With new regulations drafted, Agyin’s department will present its recommendations to the L.A. County Board of Supervisors for review approval. Among them, wine crushing facilities will be treated similar to breweries, and will no longer have to undergo plan check approvals or annual inspections. Wine storage facilities, however, will still need a permit just as breweries are required to secure one.
The goal, he said, is to have the new regulations become effective July 1, the start of the county’s fiscal year.
And in an effort to be consistent with other statewide counties, wineries are no longer being inspected as if they were processing food or milk, said a spokesperson for the health department.
However, if they store wine, permits would still be required.

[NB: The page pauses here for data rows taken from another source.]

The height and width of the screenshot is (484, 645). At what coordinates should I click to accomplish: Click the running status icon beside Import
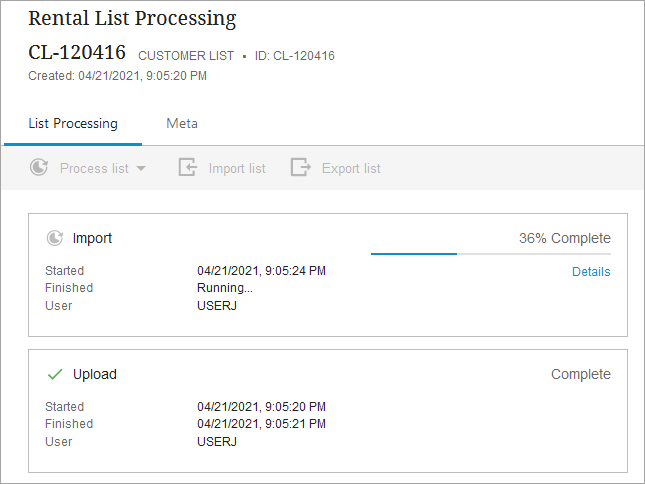[x=55, y=238]
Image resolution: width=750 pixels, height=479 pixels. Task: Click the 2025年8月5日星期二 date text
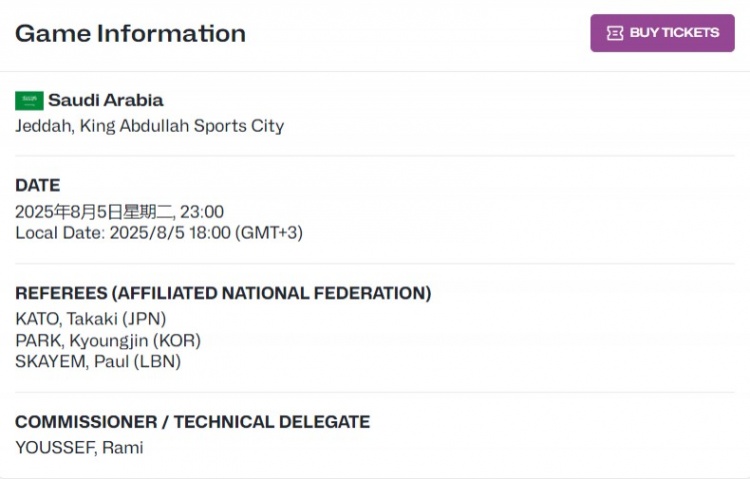click(x=94, y=211)
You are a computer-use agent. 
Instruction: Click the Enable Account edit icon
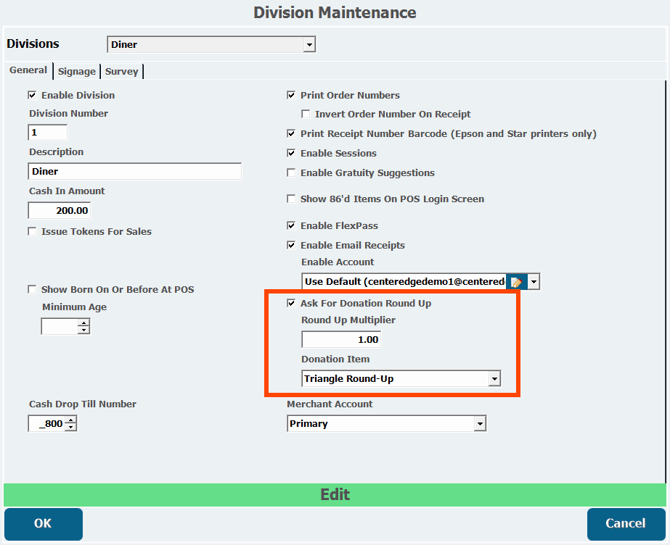517,282
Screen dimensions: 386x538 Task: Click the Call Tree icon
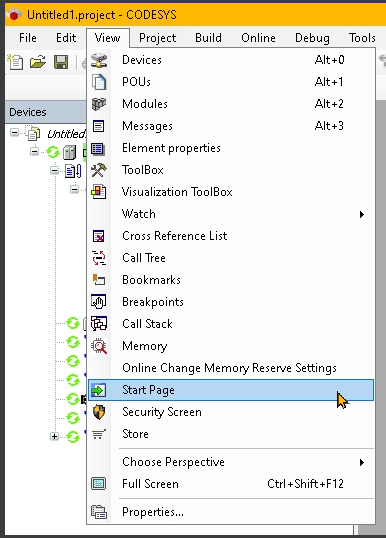(99, 258)
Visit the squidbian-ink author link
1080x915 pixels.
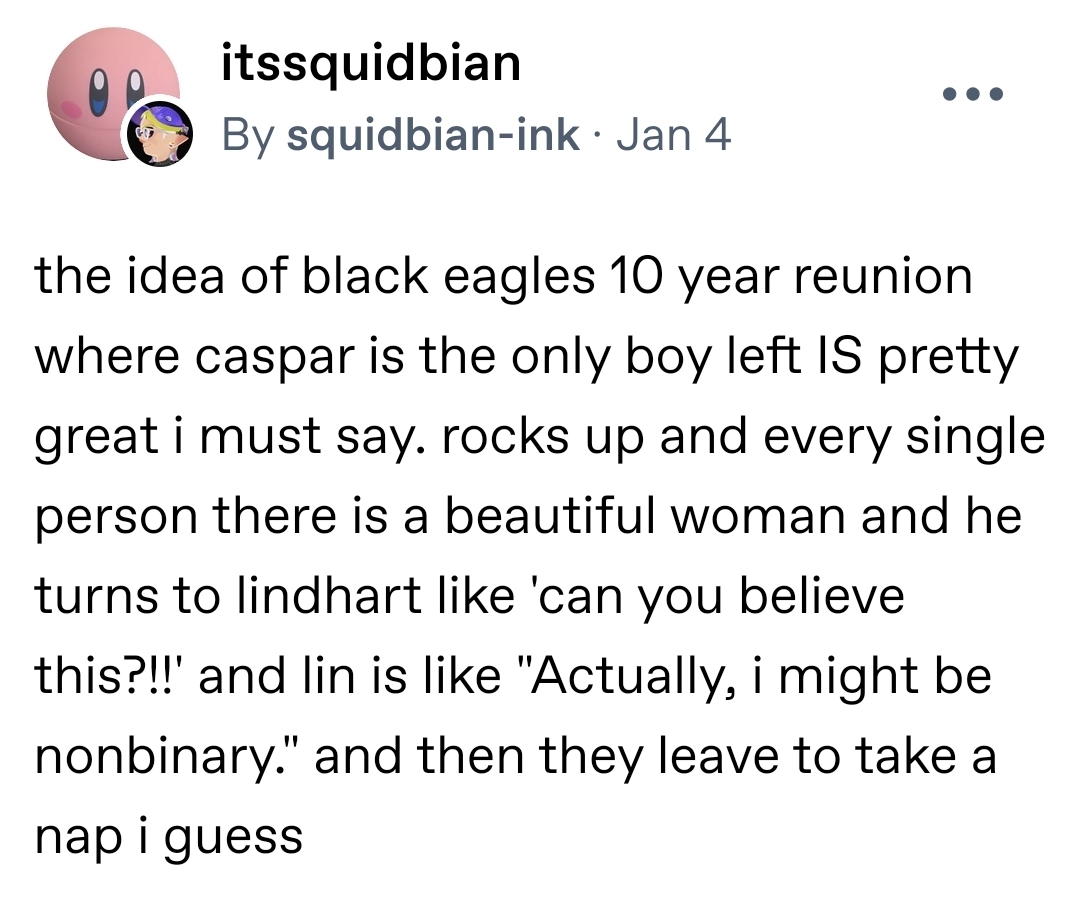tap(432, 134)
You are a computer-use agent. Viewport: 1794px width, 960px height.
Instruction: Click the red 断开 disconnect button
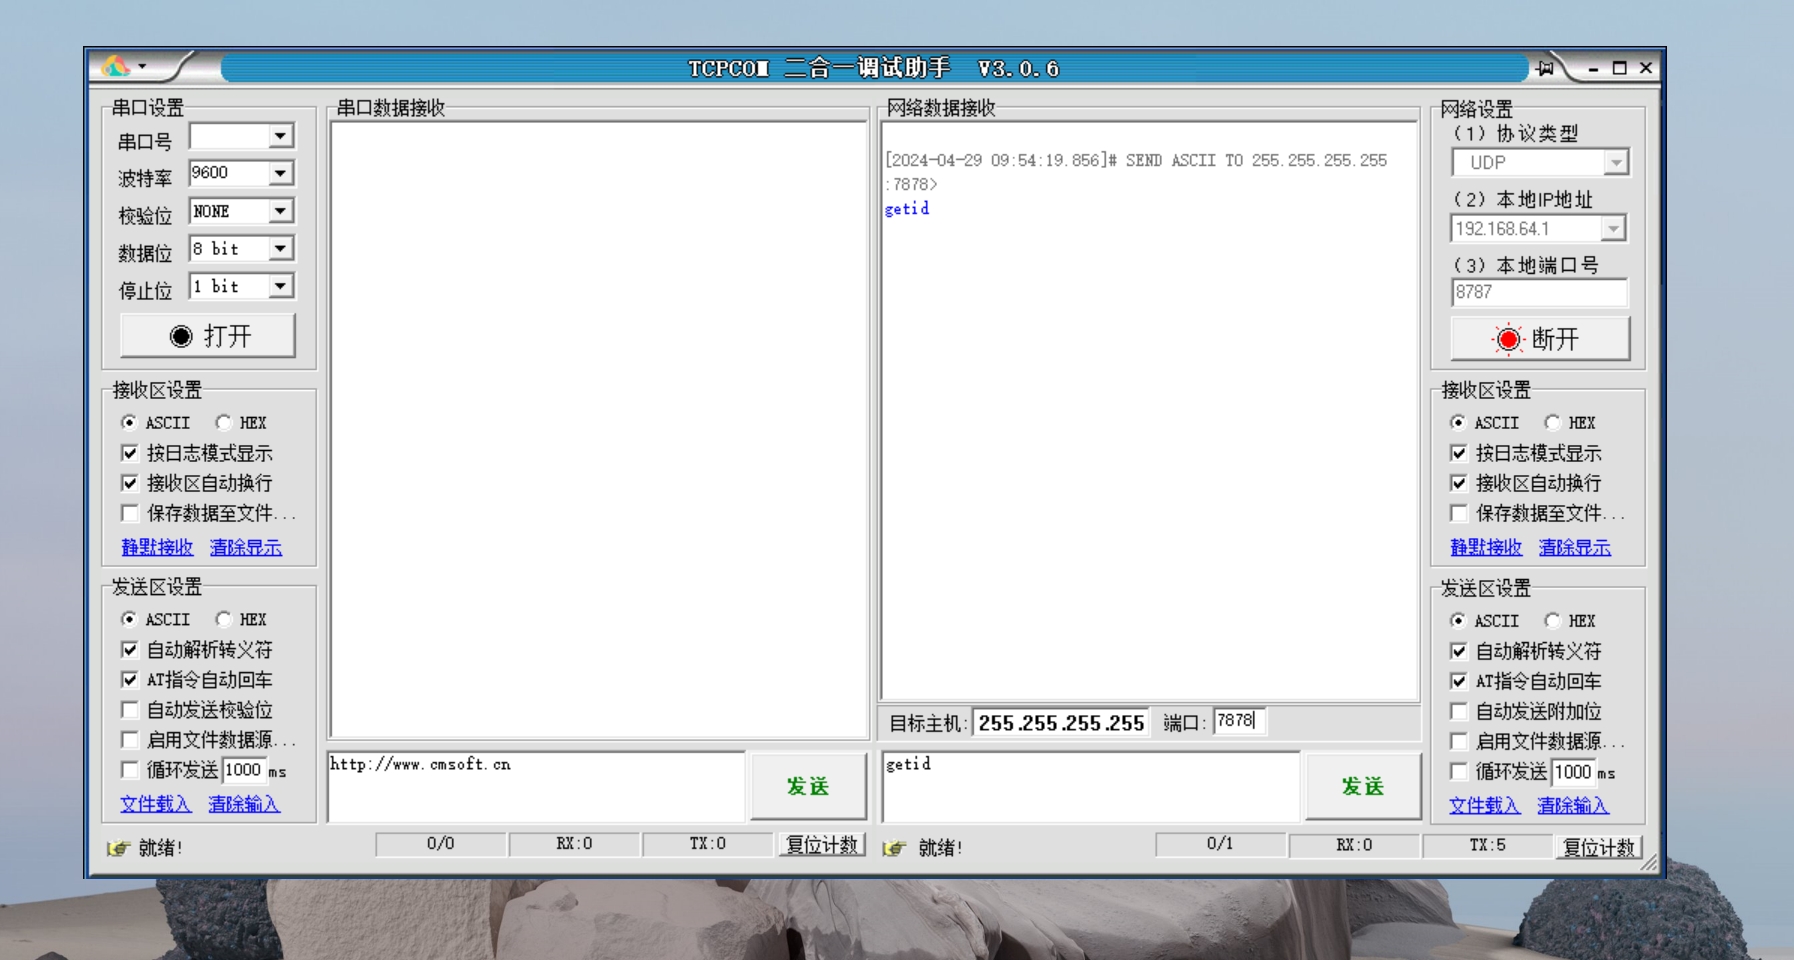[1539, 339]
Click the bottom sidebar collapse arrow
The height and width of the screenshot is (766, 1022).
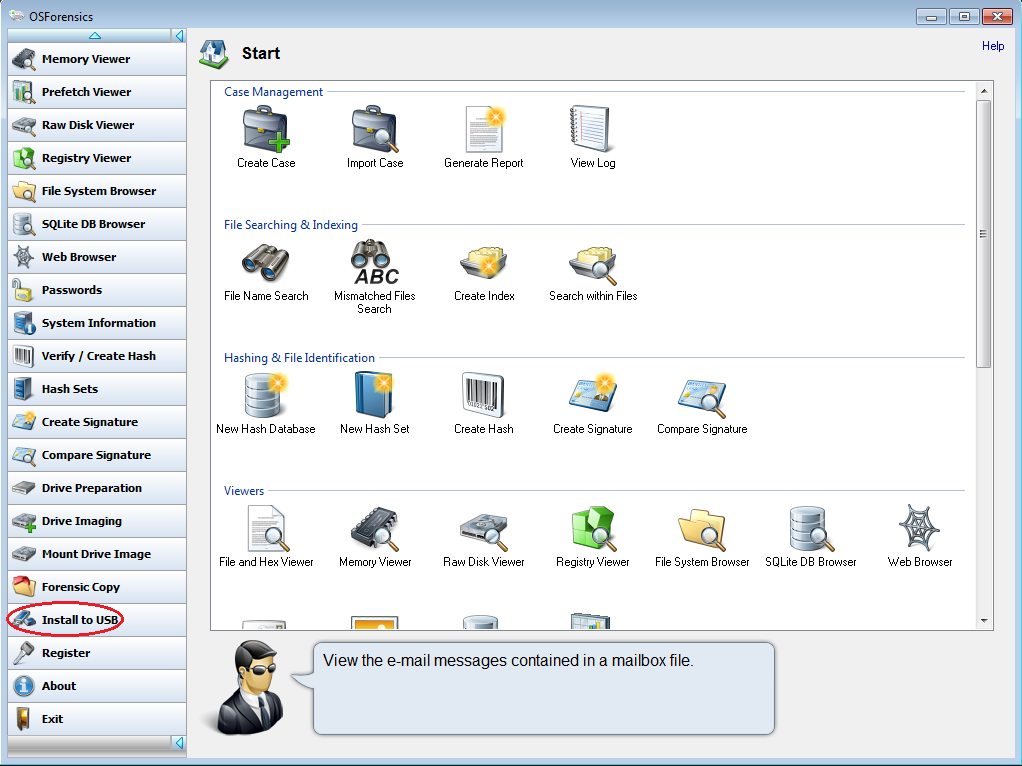179,743
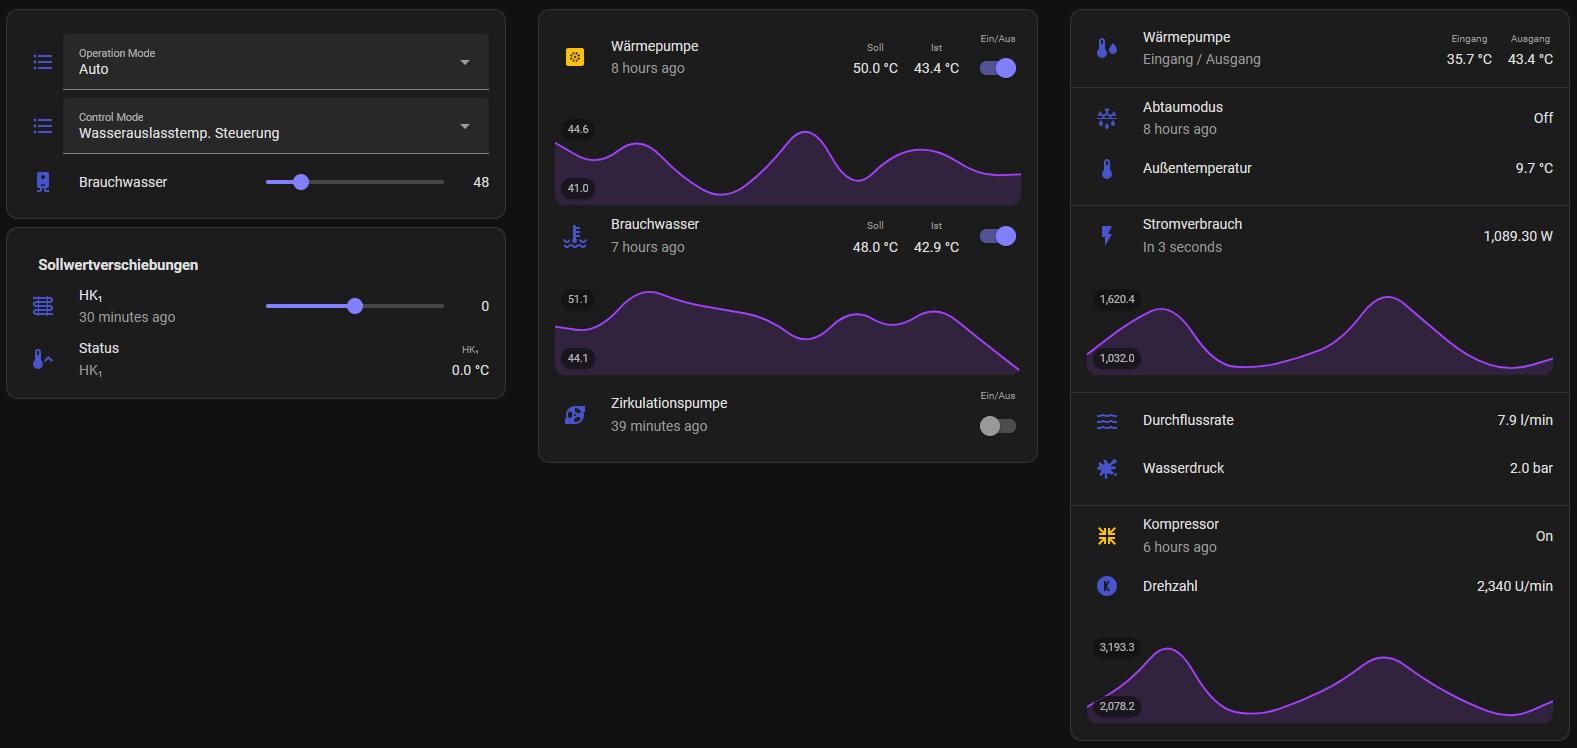Viewport: 1577px width, 748px height.
Task: Click the Wärmepumpe temperature history graph
Action: pyautogui.click(x=788, y=163)
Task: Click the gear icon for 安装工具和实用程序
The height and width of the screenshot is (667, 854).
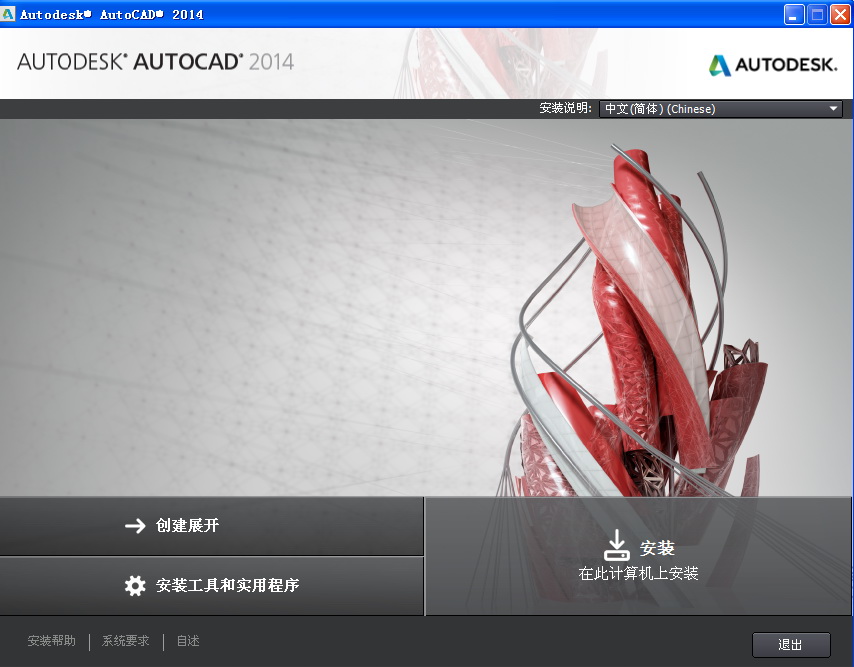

And that poses a problem, Lemley said, as that permit currently requires many of the same unnecessary pieces of equipment they had to install, such as the three-compartment sinks.
“Taking wine out of the particular category that is imposing all sorts of extra requirements that make no sense for wine is good,” said Holly Schroeder, president and CEO with the Santa Clarita Valley Economic Development Corp. “The cottage wine industry in SCV could get a big boost by changes in classifications and regulations that would recognize the uniqueness of these facilities.”